To answer this first question last: no. I did these conversions as best as I could, in order to make a fair comparison. My assumption is that anyone converting their repository to Bazaar, Git or Mercurial knows what he or she is doing. Then why should I settle for less? Repacking a repository as tightly as I did is necessary only once, but it is an important step:
git fast-import creates really bad packs in order to be fast, so a repack really helps. It is also suggested in the manpage to use a higher —window value than normal.
However, it got me curious on how the parameters (
--window) influence final repository size. First I wanted to see if changing the
--depth would have made a difference in final size.
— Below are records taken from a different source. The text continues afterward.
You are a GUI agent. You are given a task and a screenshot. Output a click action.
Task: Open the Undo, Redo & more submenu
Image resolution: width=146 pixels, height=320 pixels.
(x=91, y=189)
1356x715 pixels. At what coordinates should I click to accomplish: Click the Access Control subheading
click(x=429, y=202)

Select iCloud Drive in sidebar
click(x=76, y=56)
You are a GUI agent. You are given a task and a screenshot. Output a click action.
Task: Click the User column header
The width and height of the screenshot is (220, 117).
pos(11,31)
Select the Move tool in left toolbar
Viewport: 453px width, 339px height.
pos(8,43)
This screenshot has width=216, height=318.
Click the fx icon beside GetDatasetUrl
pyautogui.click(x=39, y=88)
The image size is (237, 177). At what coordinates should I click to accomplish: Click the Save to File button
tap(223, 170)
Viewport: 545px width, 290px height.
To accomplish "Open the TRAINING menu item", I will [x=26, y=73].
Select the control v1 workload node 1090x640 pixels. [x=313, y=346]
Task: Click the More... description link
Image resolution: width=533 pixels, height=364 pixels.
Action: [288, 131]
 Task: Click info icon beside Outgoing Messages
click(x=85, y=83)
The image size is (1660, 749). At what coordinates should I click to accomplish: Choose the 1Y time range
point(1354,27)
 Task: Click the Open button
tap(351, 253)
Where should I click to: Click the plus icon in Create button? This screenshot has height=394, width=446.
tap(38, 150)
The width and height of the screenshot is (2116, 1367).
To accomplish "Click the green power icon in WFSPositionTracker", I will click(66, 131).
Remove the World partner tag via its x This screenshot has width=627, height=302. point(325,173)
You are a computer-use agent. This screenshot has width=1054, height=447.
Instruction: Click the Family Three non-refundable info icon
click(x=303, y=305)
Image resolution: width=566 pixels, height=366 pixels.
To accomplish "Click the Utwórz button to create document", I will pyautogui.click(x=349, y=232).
I repacked all repositories, with a depth value of either 50 (the default) or 100. I varied the window parameter over the values [10, 20, 50, 100, 150, 200, 250].
First let’s look at how the depth variable influences repository size.
As can be seen from this figure, increase of repack depth only influences repository size on a repack with a small window. As I used a window size of 250, the depth variable did not influence results much.
However, it’s also interesting to see how these variables affect other parameters. An example of this is repack time.
Repack time still increases with increasing window size. As a repository won’t be packed much tighter on a
window of 250 than on a
window of 100, you might as well choose a lower value for your window when doing an aggressive repack.
However, there is a more interesting interaction going on: the effect of the window parameter depends on the size of your repository. Let’s look at repositories of different sizes (See “Meet the Candidates” for a description of the repositories):
As can be seen, a higher window value will have an effect only on repositories that are actually quite large, like the emacs repository. If you have a small repository, there’s not much use to repacking with anything higher than
--window=50, but if your repository is several hundreds MB’s, it skim off a few more megs.
(Please note that the repack times are done on an Intel iMac Core Duo, 2Ghz with 2GB RAM running OS X. Repacks are done with
git repack -adf, which means that a repository will be completely packed. If you do a normal, incremental repack, expect to see much faster repacks.)